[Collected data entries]
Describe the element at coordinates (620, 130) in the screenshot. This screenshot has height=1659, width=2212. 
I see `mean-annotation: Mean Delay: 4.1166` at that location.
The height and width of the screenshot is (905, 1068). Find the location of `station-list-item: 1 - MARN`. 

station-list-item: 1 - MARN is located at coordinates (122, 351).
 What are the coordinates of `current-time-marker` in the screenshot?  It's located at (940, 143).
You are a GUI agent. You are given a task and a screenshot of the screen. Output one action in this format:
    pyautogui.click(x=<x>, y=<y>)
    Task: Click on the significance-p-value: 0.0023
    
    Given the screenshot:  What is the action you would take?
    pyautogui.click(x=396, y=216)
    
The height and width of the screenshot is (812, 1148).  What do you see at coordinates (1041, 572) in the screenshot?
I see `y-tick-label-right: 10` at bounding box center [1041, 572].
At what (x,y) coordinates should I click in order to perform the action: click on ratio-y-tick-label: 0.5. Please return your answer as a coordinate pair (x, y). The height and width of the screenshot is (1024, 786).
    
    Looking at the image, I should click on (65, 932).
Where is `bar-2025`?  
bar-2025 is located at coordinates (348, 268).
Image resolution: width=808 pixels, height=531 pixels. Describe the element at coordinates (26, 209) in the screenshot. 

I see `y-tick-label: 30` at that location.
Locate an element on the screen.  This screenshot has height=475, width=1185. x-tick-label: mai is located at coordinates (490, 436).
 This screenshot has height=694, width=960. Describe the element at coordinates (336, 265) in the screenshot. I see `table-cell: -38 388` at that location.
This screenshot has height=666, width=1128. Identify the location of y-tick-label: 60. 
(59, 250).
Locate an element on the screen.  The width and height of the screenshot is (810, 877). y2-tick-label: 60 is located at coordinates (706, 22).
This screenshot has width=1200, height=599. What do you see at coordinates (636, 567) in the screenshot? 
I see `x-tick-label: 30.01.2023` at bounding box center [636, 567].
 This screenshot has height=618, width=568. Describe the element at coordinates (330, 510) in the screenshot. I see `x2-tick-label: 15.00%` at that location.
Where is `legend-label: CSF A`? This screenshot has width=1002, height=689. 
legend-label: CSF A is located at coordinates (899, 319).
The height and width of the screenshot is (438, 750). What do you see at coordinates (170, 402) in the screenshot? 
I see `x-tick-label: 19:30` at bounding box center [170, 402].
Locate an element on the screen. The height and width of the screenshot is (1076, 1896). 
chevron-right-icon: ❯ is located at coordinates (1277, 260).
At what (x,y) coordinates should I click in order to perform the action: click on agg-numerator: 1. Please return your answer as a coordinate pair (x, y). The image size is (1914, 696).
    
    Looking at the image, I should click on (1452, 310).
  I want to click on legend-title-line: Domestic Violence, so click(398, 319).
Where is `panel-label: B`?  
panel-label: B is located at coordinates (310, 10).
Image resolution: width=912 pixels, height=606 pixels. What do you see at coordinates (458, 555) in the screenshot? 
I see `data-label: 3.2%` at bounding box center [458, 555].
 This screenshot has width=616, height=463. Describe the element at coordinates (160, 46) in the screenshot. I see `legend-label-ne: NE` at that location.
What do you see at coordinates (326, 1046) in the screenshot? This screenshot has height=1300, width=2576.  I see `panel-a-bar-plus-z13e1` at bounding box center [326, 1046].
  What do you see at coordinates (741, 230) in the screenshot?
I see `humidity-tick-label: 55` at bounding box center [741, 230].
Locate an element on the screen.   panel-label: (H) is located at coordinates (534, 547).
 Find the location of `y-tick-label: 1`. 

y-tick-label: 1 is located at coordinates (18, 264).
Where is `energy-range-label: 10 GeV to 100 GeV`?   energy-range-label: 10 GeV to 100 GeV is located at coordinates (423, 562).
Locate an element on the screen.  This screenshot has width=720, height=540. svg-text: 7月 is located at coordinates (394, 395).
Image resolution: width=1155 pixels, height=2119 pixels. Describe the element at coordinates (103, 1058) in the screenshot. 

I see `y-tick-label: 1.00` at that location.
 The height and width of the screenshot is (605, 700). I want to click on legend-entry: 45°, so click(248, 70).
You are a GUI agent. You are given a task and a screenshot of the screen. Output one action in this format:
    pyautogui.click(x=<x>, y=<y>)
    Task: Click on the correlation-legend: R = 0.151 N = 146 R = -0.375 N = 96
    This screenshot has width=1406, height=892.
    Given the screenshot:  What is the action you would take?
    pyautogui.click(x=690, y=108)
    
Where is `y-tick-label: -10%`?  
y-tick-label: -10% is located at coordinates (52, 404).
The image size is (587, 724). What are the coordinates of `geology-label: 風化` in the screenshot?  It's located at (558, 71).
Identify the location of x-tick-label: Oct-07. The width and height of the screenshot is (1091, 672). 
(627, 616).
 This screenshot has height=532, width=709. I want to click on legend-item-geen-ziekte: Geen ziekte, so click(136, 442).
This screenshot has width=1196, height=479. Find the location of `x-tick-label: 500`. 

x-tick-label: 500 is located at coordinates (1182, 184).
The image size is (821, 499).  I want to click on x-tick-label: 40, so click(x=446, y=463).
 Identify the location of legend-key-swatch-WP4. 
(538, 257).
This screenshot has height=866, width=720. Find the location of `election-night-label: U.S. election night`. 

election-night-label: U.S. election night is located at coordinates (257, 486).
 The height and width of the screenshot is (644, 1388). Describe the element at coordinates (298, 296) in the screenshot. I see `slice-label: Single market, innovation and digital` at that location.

**YOUR ASSIGNMENT**
Please copy out the items from the line with "This screenshot has width=1200, height=599." up to and including the line with "I want to click on legend-title-line: Domestic", keeping every character unchanged.

**SOLUTION TO THE PROBLEM**
This screenshot has width=1200, height=599. What do you see at coordinates (636, 567) in the screenshot? 
I see `x-tick-label: 30.01.2023` at bounding box center [636, 567].
 This screenshot has height=618, width=568. Describe the element at coordinates (330, 510) in the screenshot. I see `x2-tick-label: 15.00%` at that location.
Where is `legend-label: CSF A`? This screenshot has width=1002, height=689. 
legend-label: CSF A is located at coordinates (899, 319).
The height and width of the screenshot is (438, 750). What do you see at coordinates (170, 402) in the screenshot? 
I see `x-tick-label: 19:30` at bounding box center [170, 402].
Locate an element on the screen. The height and width of the screenshot is (1076, 1896). 
chevron-right-icon: ❯ is located at coordinates (1277, 260).
At what (x,y) coordinates should I click in order to perform the action: click on agg-numerator: 1. Please return your answer as a coordinate pair (x, y). The image size is (1914, 696).
    
    Looking at the image, I should click on (1452, 310).
  I want to click on legend-title-line: Domestic Violence, so click(398, 319).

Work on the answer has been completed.